- Consignes -
A - Dans l'extrait sur Friedo Lampe, relevez tout ce dont l'écrivain se passe, selon le texte, pour obtenir son effet.
B - Renvoyez sans rien y changer le passage de l'extrait qui commence par les mots contenant « Définir la qualité » et se termine par « d'une densité saisissante. ».

Une poésie "simultanéiste"
C'est pendant son séjour à Stettin (l'actuel Szczecyn polonais) que Friedo Lampe commence à écrire. S'affirmant d'emblée avec une maîtrise d'écrivain accompli, il touche, dans Au bord de la nuit, publié en 1933, à la perfection de l'art. Novateur par sa forme de narration, qu'on pourrait dire "simultanéiste", où l'on peut relever les influences parallèles de la poésie expressionniste et du cinéma, ce petit chef-d'oeuvre nous plonge dans la vie d'un microcosme - le quartier du port de Brême -, dont toutes les figures, éclairées un instant, ont valeur de symbole. Du crépuscule au tréfonds de la nuit, le temps les emporte. Du plus intime au cosmos, sources à la fois d'exaltation et d'angoisse, la vie tisse sa trame. Or nul hasard si tout semble se passer, chez Friedo Lampe, dans une sorte d'intimité universelle: le poète unifie l'être.
Définir la qualité propre du "ton Lampe" est toutefois difficile. Sans ornementalisme, sans artifices ni effets particuliers (le découpage de la narration ne semblant obéir qu'à la spontanéité créatrice), l'écrivain parvient à suggérer une atmosphère en quelques mots, à saisir une psychologie en deux ou trois reparties - et notons alors l'efficacité de ces dialogue en raccourci dont Lampe a le secret; et par les voix de tant de personnages cristallisent autant de sentiments d'une densité saisissante.

- Données fournies -
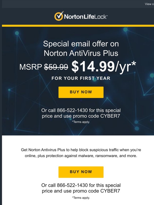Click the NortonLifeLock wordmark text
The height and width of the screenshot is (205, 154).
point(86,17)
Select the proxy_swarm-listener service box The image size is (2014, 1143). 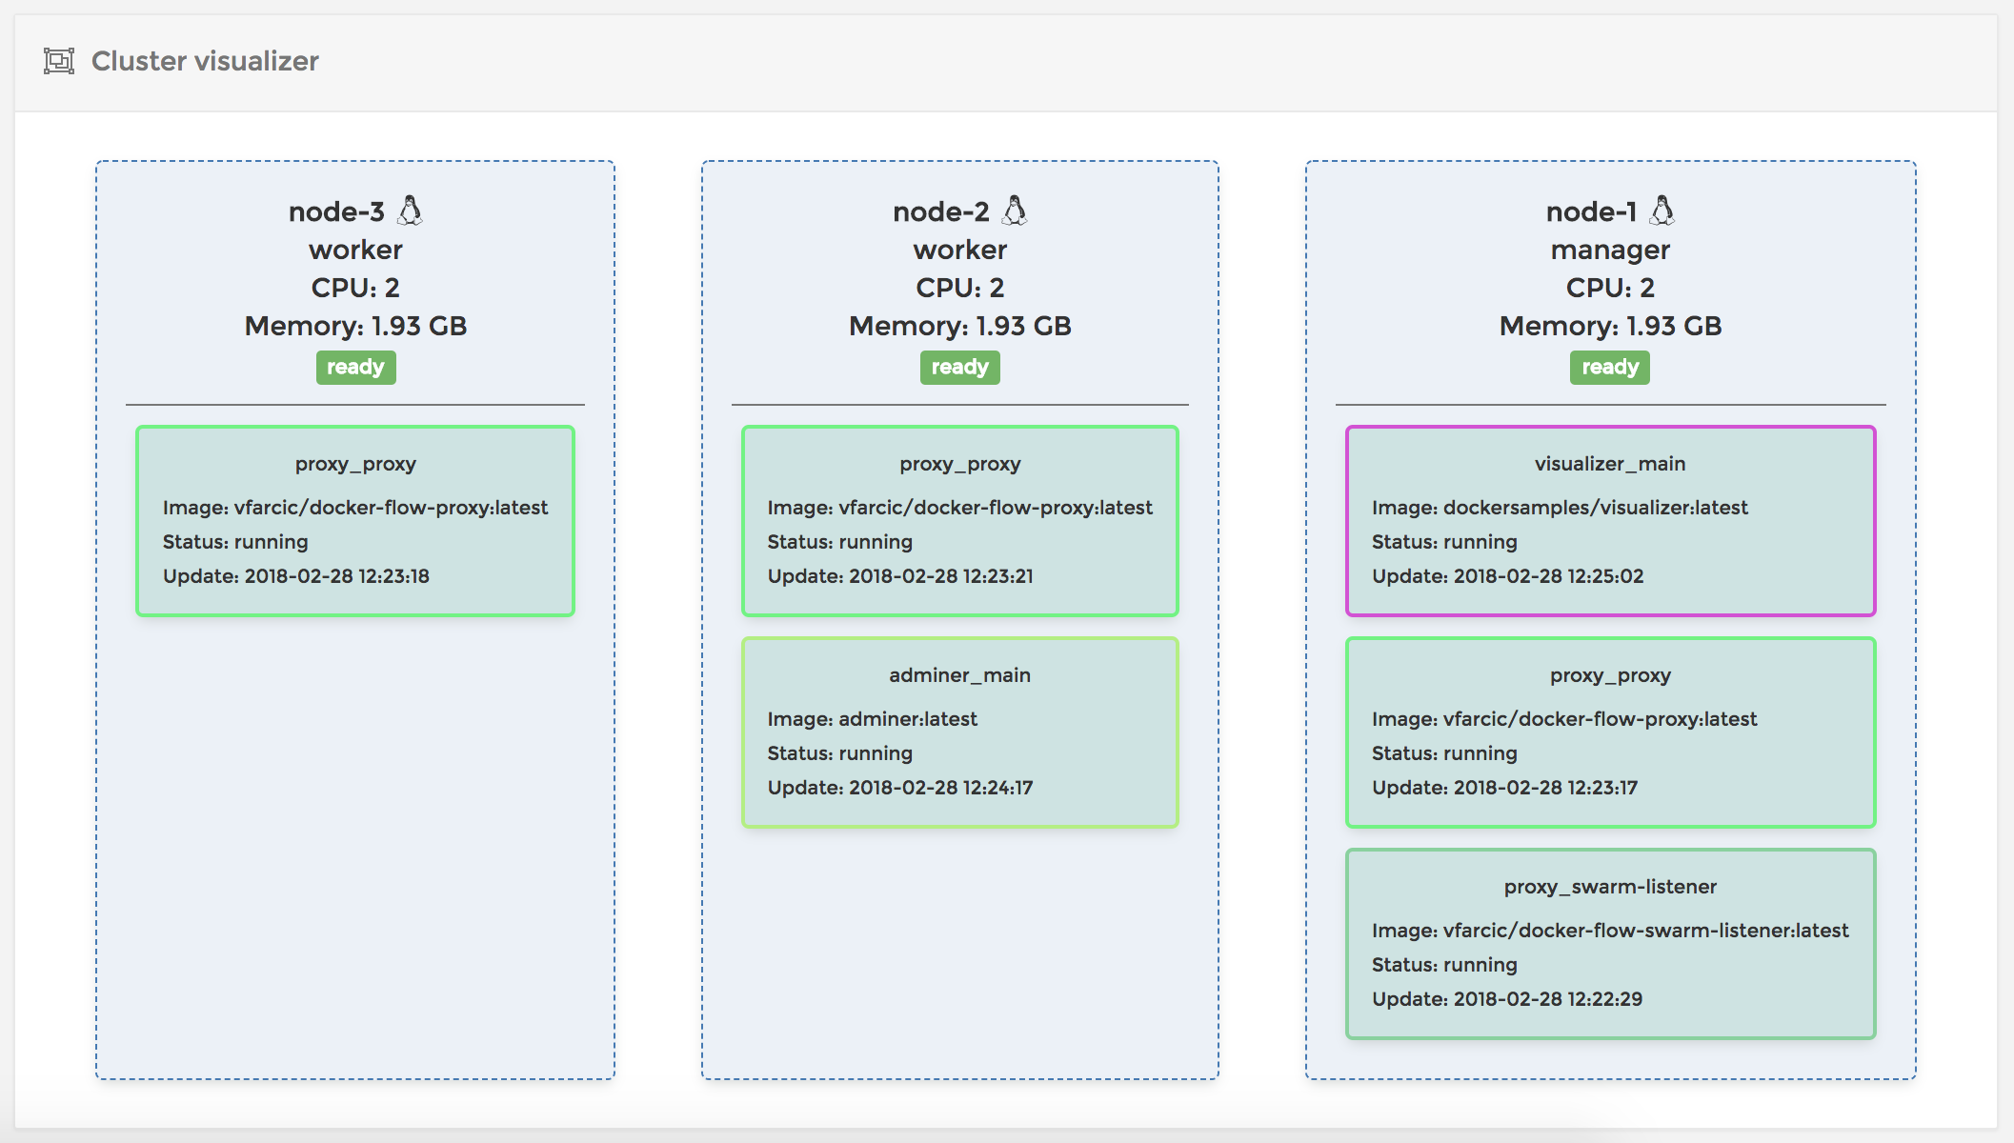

- Réponses aux exercices -
A -
- ornementalisme
- artifices
- effets particuliers

B -
Définir la qualité propre du "ton Lampe" est toutefois difficile. Sans ornementalisme, sans artifices ni effets particuliers (le découpage de la narration ne semblant obéir qu'à la spontanéité créatrice), l'écrivain parvient à suggérer une atmosphère en quelques mots, à saisir une psychologie en deux ou trois reparties - et notons alors l'efficacité de ces dialogue en raccourci dont Lampe a le secret; et par les voix de tant de personnages cristallisent autant de sentiments d'une densité saisissante.